Labor Secretary nominee Thomas Perez testifies on Capitol Hill on April 18. (Molly Riley/AP)

Republicans and Democrats sparred again on Tuesday over President Obama’s nominee for labor secretary, Thomas Perez.

The setting was a House hearing on the assistant attorney general’s handling of a whistleblower case, but the session included his use of personal e-mail for official business and fervent finger-pointing over each party’s political motivations.

The contentious joint hearing, which involved members of the House oversight and judiciary committees, came one day before a Senate committee is expected to vote on whether to confirm Perez, who heads the Justice Department’s civil rights division.

The vote had been set for April 25, but Senate Democrats postponed it until after the House hearing.

The civil rights division under Perez’s leadership agreed not to assist in a whistleblower complaint against the city of St. Paul, Minn., in exchange for the municipality dropping its Supreme Court challenge against certain housing-discrimination guidelines, according to House oversight investigators who questioned Perez about the deal.

Key House and Senate Republicans said in an April report that the Justice Department’s failure to intervene in the Minnesota whistleblower case resulted in a missed opportunity to recover up to $200 million in taxpayer funds awarded through “false certifications.”

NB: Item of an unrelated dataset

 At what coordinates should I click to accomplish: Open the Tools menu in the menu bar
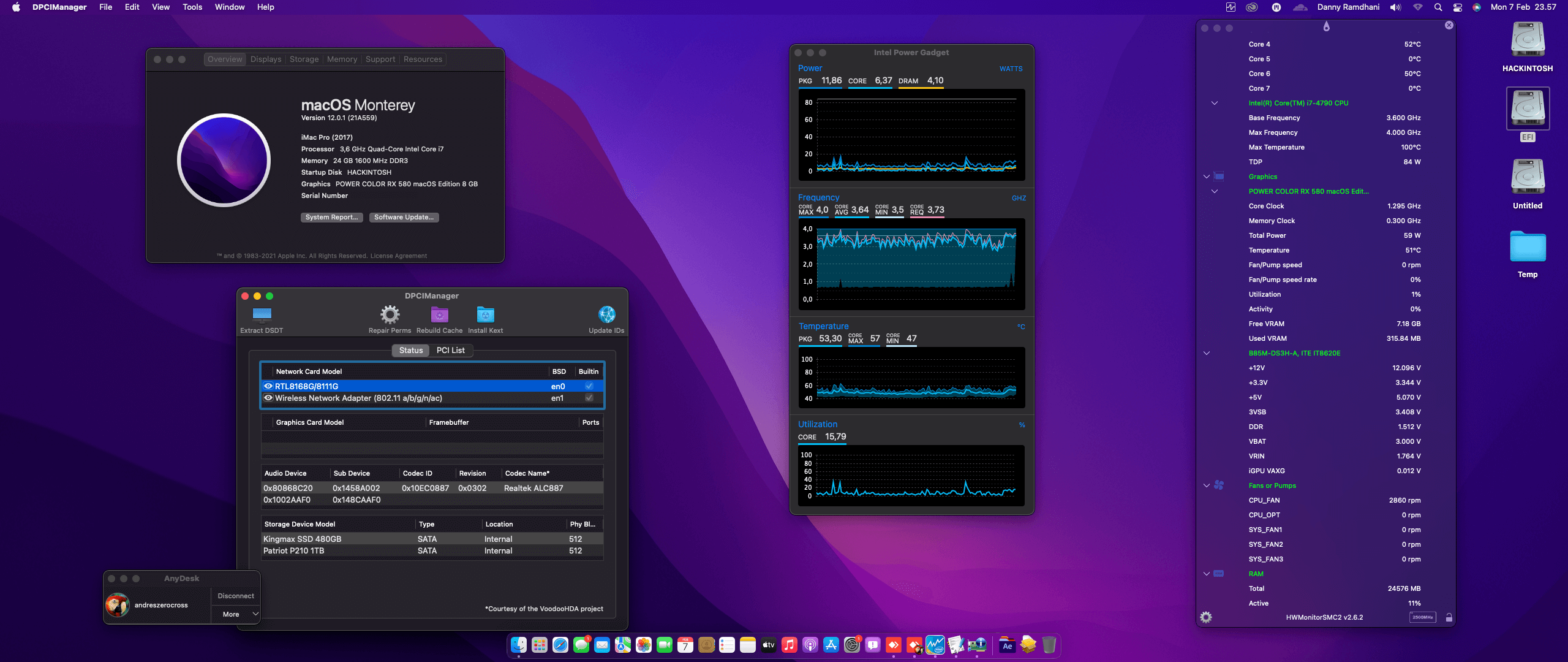(x=192, y=7)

GOP lawmakers have suggested Perez made the deal for ideological reasons — to keep the Supreme Court from weighing in on the legality of housing-discrimination protections.

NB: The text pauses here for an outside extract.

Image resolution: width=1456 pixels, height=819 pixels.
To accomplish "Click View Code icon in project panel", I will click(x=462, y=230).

Perez has denied personal involvement with the decision not to sue St. Paul, telling lawmakers at a Senate confirmation hearing in April that lower-level Justice Department lawyers made the decision.

Shelly R. Slade, a former Justice lawyer who specialized in cases involving fraud against the government, testified Tuesday that she would have recommended declining the whistleblower case, partly on the grounds that it was not winnable.

Slade said she agrees with Justice’s decision to consider wider national interests beyond the St. Paul case.

“I see nothing the least bit untoward or unusual about that action,” she said in her written testimony. “The civil division’s decisions on intervention often take into account another agency’s broader policy concerns or interests outside the four corners of the case.”

The St. Paul whistleblower, pastor and builder Frederick Newell, said after testifying that he feels caught in the middle of two fights — Perez’s confirmation and a potential battle over discrimination guidelines — unrelated to his immediate concerns about St. Paul housing issues.

“It’s been difficult to address the issues I want to address in this political climate,” Newell said, noting that his goal is to ensure that cities comply with federal rules for disbursing HUD funds.

During the hearing, lawmakers spent nearly as much time trading barbs and bickering over procedural rules as they did questioning witnesses. Democrats said the hearing was politically motivated, while Republicans insisted Perez had done a disservice to taxpayers.

“Most alarming about this quid pro quo is the precedent that this case sets for future whistleblowers who bring claims of waste, fraud and abuse, only to be thrown under the bus for political purposes,” said Rep. Jim Jordan (R-Ohio).

Rep. Jerrold Nadler (N.Y), ranking Democrat on the Judiciary Committee, argued that “the entire purpose of this hearing is to attack the leadership and reputation of one of this nation’s best public servants.”

Republicans also suggested that Perez had violated the Federal Records Act by using his personal e-mail account for Justice Department business, including communications with a lawyer representing St. Paul and a tip to a New York Times reporter about the department’s 2011 settlement over claims of unfair loans by Bank of America’s Countrywide Financial unit.

The Justice Department said in a letter to Rep. Darrell Issa (R-
Calif.), chairman of the House oversight committee, that Perez used his personal e-mail account “to allow him to review or edit documents after normal working hours.”

Issa sent a letter to Perez on Monday accusing him of ignoring an April 10 subpoena because the department refused to hand over additional personal e-mails. Justice has said the e-mails are publicly accessible as part of on-the-record communications with Justice. “Your continued and blatant disregard for a duly issued congressional subpoena is extremely disconcerting,” Issa said.

The Justice Department has “made extraordinary efforts” to accommodate the committee’s requests, saying in a letter last week that it had already provided more than 1,400 pages of documents and all relevant personal e-mails.